→ **Your task**
Can you update the items from the line holding "Identify the location of y-tick-label-9: 9." through the end of the items, inclusive, by replacing "location" with "position" and leaving everything else unchanged? Leave the pictures out.

→ **Records**
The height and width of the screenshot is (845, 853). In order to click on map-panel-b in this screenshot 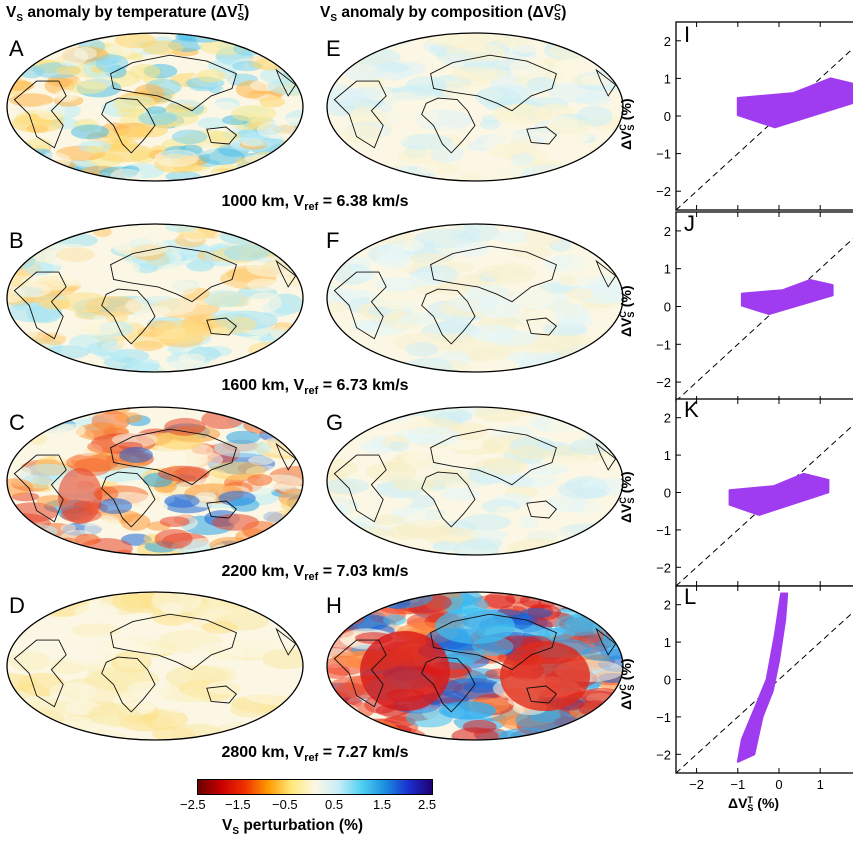, I will do `click(155, 298)`.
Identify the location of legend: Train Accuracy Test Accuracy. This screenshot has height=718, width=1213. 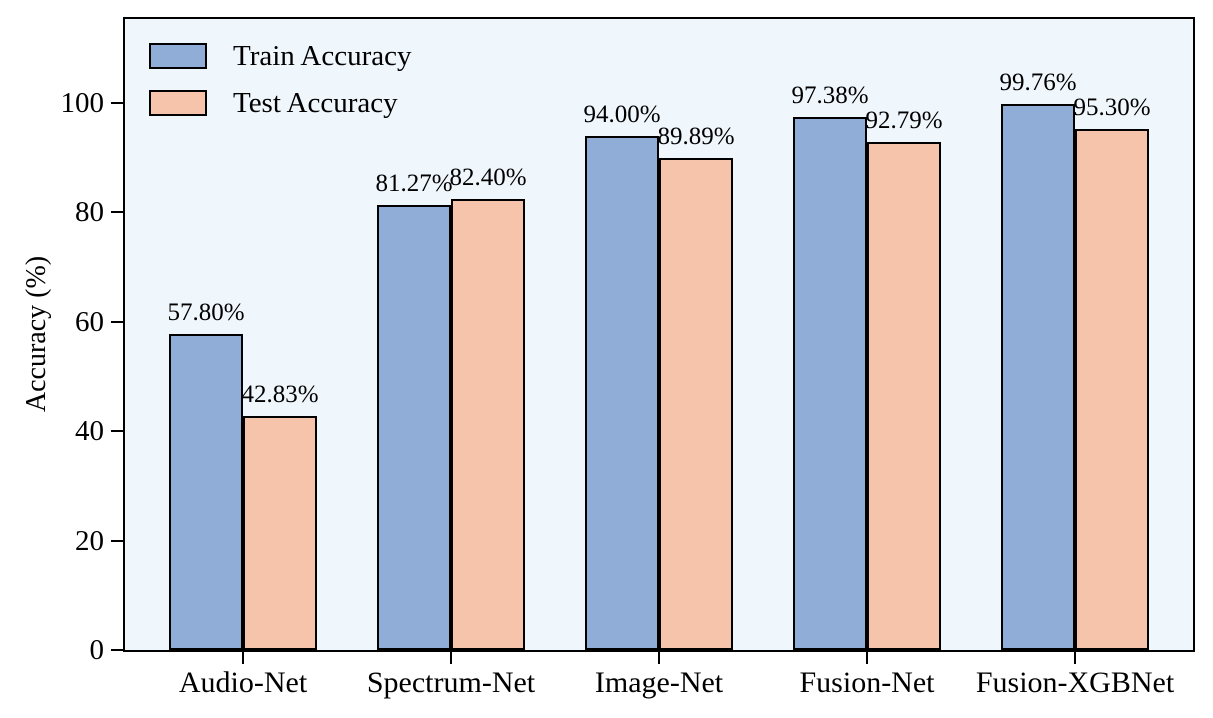
(280, 88).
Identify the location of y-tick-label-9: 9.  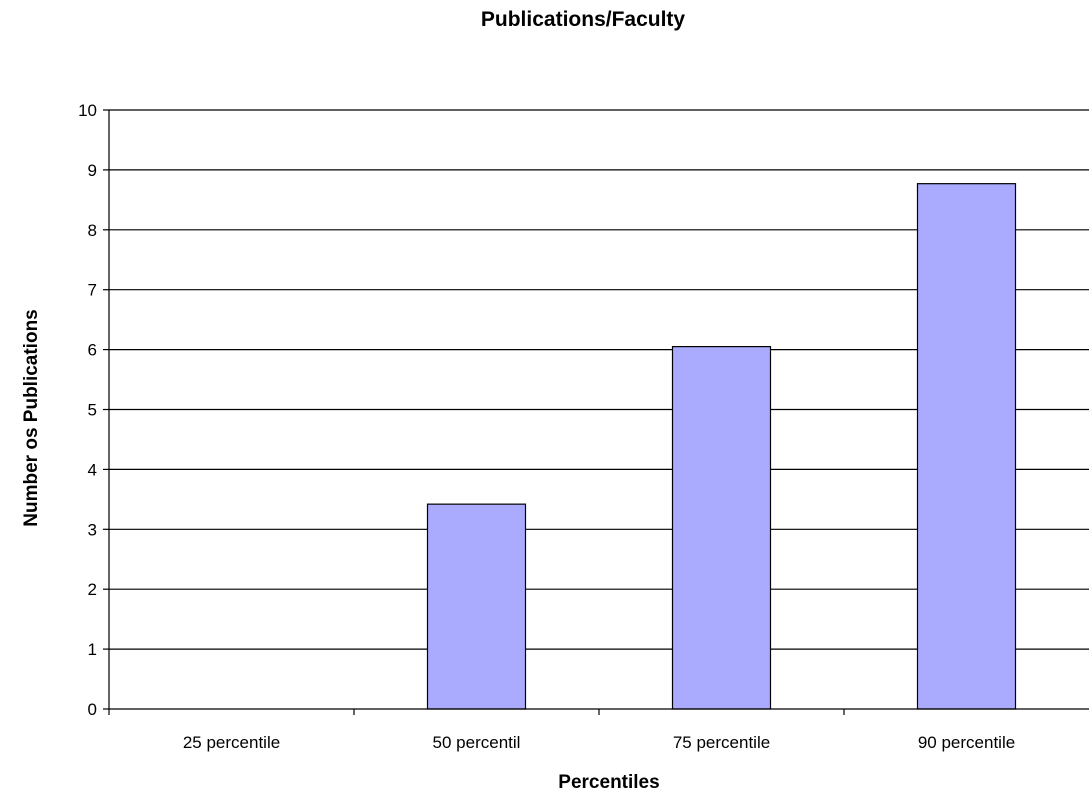
(92, 170).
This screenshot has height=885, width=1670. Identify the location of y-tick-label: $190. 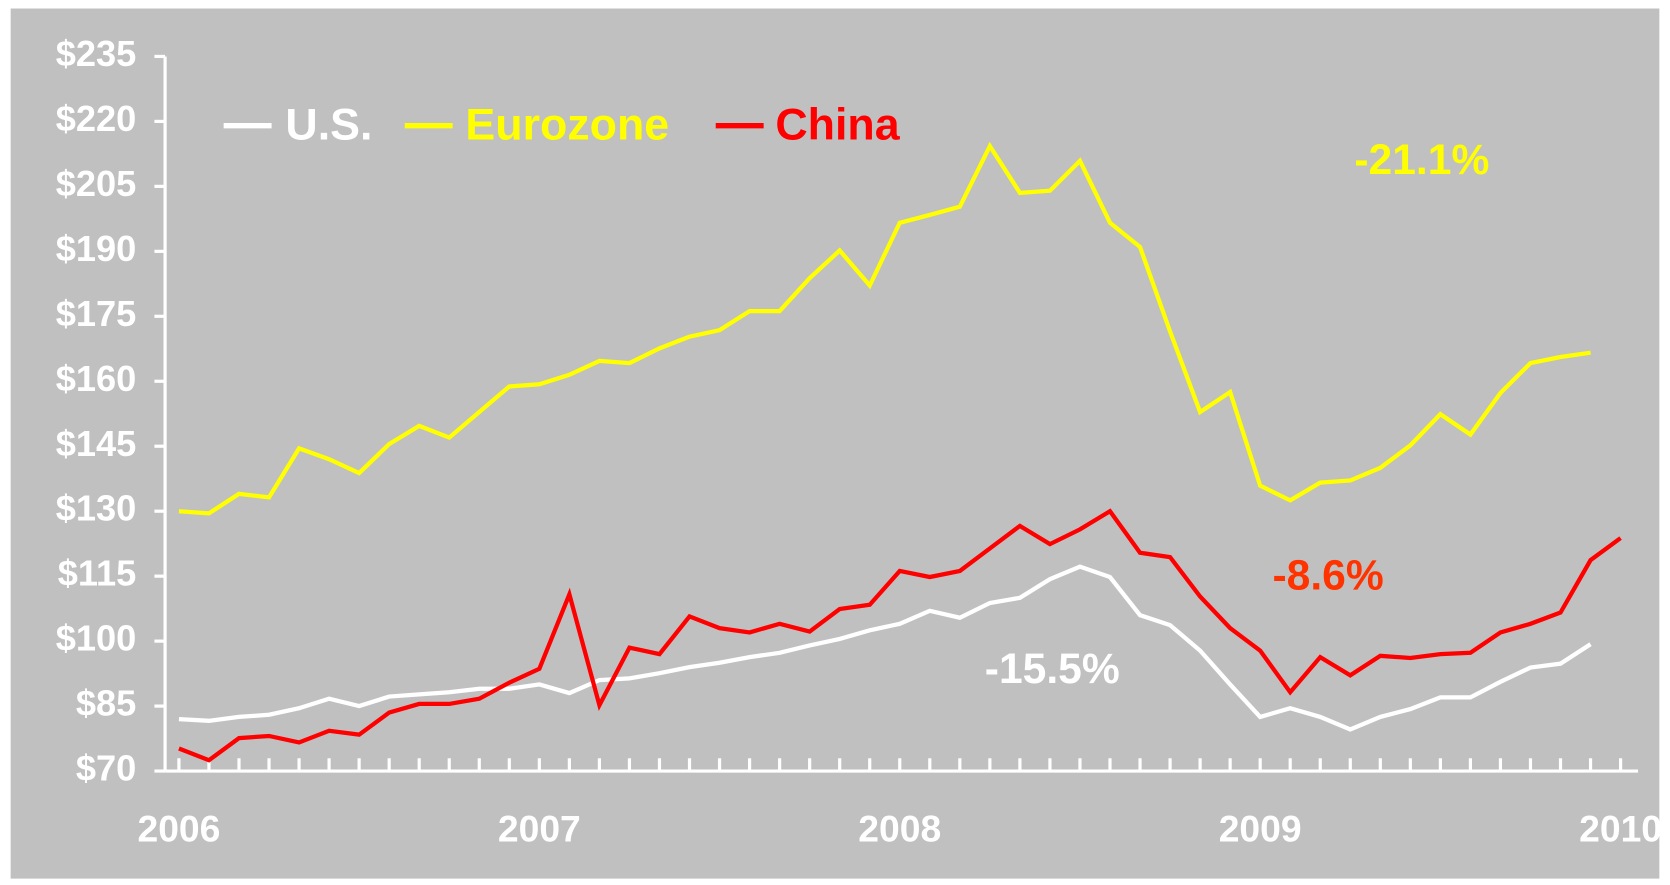
(96, 248).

→ **Exercise result**
Identify the position of y-tick-label-9: 9.  
(92, 170).
This screenshot has height=885, width=1670. Identify the position of y-tick-label: $190. 
(96, 248).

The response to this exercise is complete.